#### 使用データ
# # # # #
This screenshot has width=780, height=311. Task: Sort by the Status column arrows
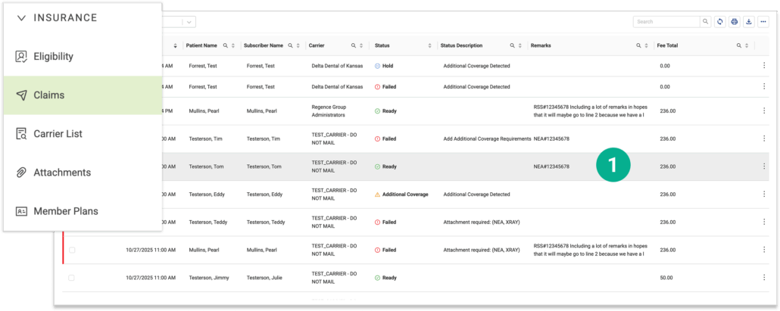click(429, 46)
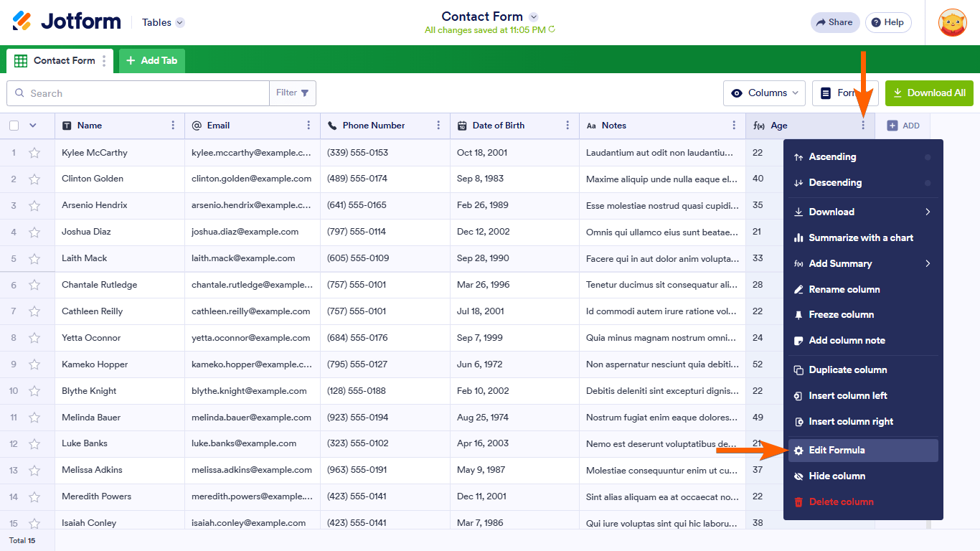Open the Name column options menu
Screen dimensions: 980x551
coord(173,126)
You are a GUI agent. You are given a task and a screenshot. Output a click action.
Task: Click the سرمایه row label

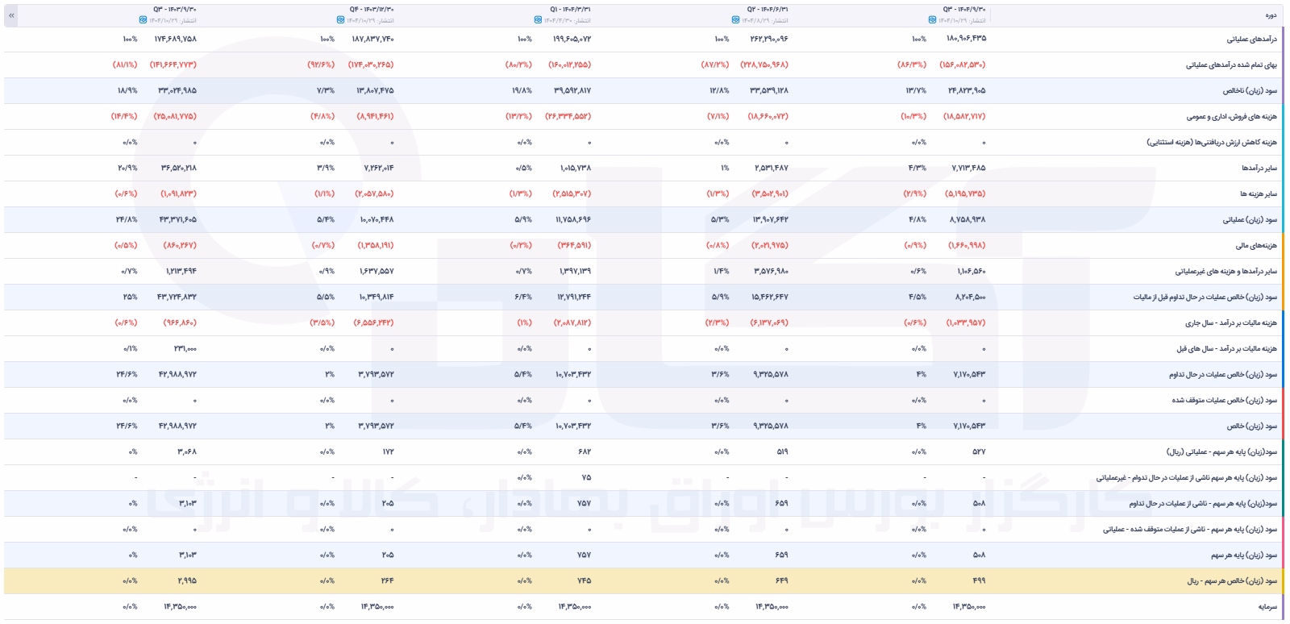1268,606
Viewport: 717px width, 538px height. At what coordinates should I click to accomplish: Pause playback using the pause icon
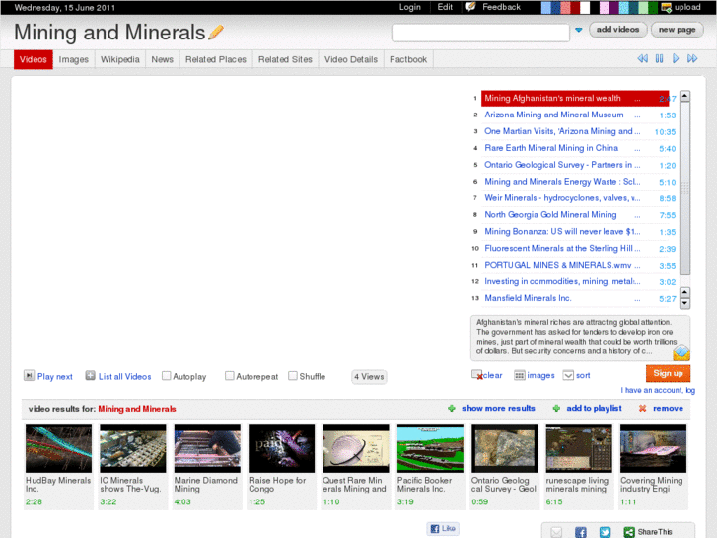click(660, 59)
# # # # #
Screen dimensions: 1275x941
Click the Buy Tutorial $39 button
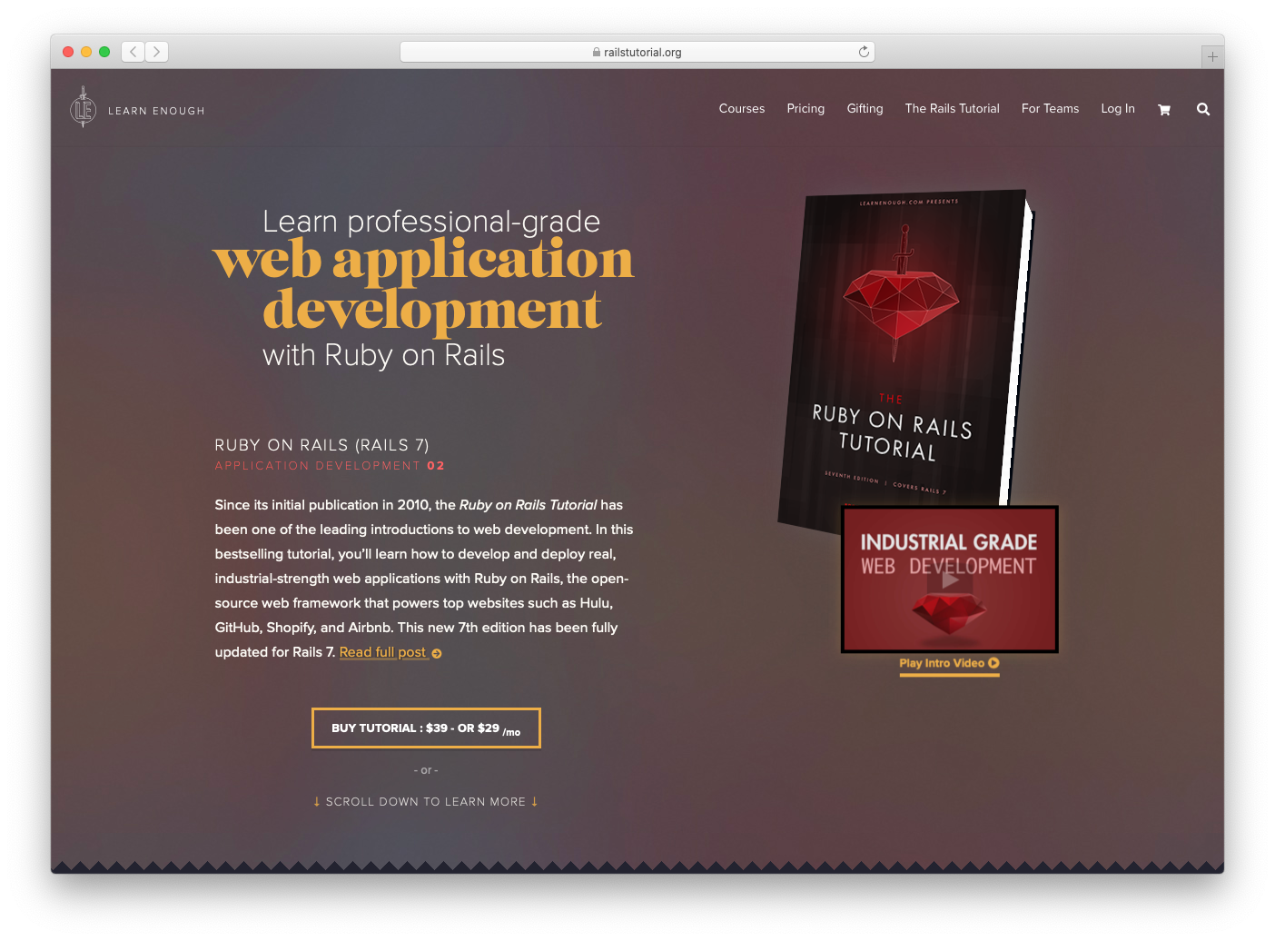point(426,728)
# # # # #
#### 作業内容
「Screen dimensions: 1275x941」を含む行から「point(426,728)」を含む行までを、そのまま書き写してください。画像は出力に含めないでください。

#### 出力結果
Screen dimensions: 1275x941
Click the Buy Tutorial $39 button
point(426,728)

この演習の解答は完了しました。